**Records shown:**

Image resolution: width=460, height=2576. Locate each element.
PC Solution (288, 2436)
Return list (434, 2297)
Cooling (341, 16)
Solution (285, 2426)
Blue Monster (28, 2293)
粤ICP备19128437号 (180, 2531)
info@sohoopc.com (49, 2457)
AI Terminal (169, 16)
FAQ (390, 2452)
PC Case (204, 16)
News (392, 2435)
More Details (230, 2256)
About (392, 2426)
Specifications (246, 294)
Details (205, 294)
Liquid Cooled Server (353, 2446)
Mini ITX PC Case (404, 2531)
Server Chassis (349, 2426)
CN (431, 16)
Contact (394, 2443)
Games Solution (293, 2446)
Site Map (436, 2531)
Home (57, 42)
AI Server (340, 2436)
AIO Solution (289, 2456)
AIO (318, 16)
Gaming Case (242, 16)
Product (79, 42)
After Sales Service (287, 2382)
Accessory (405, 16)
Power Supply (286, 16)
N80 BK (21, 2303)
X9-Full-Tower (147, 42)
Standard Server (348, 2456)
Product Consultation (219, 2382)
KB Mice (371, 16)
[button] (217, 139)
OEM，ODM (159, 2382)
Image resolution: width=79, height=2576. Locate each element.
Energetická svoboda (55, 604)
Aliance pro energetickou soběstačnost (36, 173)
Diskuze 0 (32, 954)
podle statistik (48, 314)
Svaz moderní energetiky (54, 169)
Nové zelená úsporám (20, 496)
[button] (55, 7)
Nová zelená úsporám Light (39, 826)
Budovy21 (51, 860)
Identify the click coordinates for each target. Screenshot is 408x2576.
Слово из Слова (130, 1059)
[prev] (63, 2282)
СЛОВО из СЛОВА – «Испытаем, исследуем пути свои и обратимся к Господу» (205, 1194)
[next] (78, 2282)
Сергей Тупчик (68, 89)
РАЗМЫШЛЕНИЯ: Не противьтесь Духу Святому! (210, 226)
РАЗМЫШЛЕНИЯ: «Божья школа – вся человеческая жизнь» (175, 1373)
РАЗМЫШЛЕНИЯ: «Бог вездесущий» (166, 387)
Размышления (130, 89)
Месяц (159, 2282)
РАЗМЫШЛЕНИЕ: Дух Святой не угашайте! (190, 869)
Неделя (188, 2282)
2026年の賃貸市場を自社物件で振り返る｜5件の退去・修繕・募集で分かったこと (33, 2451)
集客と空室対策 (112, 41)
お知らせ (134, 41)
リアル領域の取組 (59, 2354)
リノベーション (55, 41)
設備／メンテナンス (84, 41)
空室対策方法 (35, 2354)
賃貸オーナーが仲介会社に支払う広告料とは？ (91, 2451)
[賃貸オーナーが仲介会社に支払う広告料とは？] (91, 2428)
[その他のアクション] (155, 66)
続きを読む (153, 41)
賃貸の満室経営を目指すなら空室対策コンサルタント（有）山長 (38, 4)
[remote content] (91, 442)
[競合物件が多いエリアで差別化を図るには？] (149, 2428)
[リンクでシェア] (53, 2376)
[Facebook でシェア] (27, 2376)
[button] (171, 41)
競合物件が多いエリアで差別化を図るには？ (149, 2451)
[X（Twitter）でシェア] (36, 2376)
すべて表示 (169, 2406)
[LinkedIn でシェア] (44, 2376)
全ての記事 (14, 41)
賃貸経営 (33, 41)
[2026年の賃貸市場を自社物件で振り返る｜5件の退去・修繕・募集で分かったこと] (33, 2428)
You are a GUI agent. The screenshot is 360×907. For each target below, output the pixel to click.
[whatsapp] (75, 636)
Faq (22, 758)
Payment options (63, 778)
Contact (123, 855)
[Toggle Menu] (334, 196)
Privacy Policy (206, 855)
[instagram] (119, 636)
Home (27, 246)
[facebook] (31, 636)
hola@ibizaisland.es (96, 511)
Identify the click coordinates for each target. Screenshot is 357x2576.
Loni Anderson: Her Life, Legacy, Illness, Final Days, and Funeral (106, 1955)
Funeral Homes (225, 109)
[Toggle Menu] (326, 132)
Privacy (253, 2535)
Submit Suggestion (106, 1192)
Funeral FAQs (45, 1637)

**Task to carry out:** Return the lines beginning at the one that contains "[facebook] (31, 636)" and continuing through the last line of the data, exactly as they stand and without any others.

**Answer box:**
[facebook] (31, 636)
hola@ibizaisland.es (96, 511)
Identify the click coordinates for each target. Screenshot is 357x2576.
Loni Anderson: Her Life, Legacy, Illness, Final Days, and Funeral (106, 1955)
Funeral Homes (225, 109)
[Toggle Menu] (326, 132)
Privacy (253, 2535)
Submit Suggestion (106, 1192)
Funeral FAQs (45, 1637)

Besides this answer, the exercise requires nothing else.